A mí me mandan a Malvinas
como abastecedor de cañón de 90, una bazuca, y yo en la puta vida había
visto ese cañón, y encima lo llevamos y nunca funcionó. Apenas llegamos y supimos que no andaba, se tiró ahí al costado, como todo. Cada sección tenía uno, entonces se juntaron los tres para ver si podíamos armar uno, y nada.
¡Me acuerdo que teníamos municiones para los cañones pero no las
pudimos usar! Así que mi única arma era una 9 mm. Estábamos en el medio
de Monte Longdon, entre las pocas rocas que había. No había nada
establecido, no teníamos rol de combate. Nada; eso no existió. Nunca
nos dijeron: «Tenemos esta estrategia». Todo se armó en el momento. Nos
dijeron: "Sabemos que los ingleses van a atacar por acá. ¡Que tengas suerte! Ponete ahí y esperá".
Pero los ingleses atacaron por el oeste, y estábamos sin preparación ni
armamento que funcionara. Las guardias eran dos por dos, una locura.
Decían que los gurkas podían andar por ahí; claro, te metían esa gilada en la cabeza, si no ¿para qué tanta guardia antes de tiempo? La
guardia la hacía cerca de mi covacha. No era una posición, o sea no era
una garita ni nada, estábamos a la intemperie. Hacíamos guardia hacia
el camino viejo, cerca de la covacha. Yo estaba con Guerrero, Sequeira y
Pedro Lara, que llevaba el cañón. Como los cuatro no entrábamos en esa
posición, lo rajamos a Lara. Sequeira tenía un FAL. Nunca pensamos que íbamos a entrar en combate.
El 11 de junio, a la noche, como a las
diez, termino mi guardia, voy a mi posición y me saco los borcegos.
Nunca me los había sacado a la noche, pero esa noche me los saco. Era
una noche calma, muy tranquila; bien profunda. ¡Una luna llena
espectacular! Pero algo había en el aire. No llegué a acostarme que se siente una explosión y empieza todo el quilombo, pero el quilombo mal. Me puse los borcegos en una milésima de segundo. No teníamos órdenes de nadie, no vi a nadie, no encontré ni a un oficial ni a un suboficial en todo el combate. No hubo orden de nadie. Las órdenes nos las dábamos entre nosotros. Nada más.

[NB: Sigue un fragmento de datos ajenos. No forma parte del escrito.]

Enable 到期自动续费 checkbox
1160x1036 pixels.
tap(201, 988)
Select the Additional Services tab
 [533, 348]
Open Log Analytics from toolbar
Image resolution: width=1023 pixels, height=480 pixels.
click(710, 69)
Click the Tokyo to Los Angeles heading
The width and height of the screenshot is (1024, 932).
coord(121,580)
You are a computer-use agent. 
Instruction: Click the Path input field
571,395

Salimos de la posición con un cagazo tremendo. Nos pusimos detrás de una
roca y los de la segunda sección recibíamos fuego de la derecha, hacia
donde está el Monte Kent y ahí empezamos a tirar. Yo era abastecedor,
pero el cañón no andaba, tenía una 9 mm. Llegué a combatir porque
encontré un FAL tirado, o no sé si estaba tirado, o cómo fue que lo
encontré, no me acuerdo. Mientras seguíamos tirando, yo estaba con un
grupo de soldados; hace poco Guerrero me contó que me adoptaron como
jefe. Yo, la verdad no me
acuerdo de nada; estábamos cagados en las patas. Hacia la izquierda no
tirábamos porque ahí estaban nuestros compañeros de la primera sección… Y de repente, de ahí viene González, al que le decíamos «el Abuelo», porque tenía 28 años. Había pedido prórroga.
–¿Qué hacés? ¡Tirate cuerpo a tierra!
–No, ¡están todos muertos! ¡Están todos muertos!
–¿Cómo que están todos muertos?
–A la primera sección la hicieron mierda. ¡A todos!
–Pero cubrite, salvate vos.
–No, no me importa tres carajos de nada.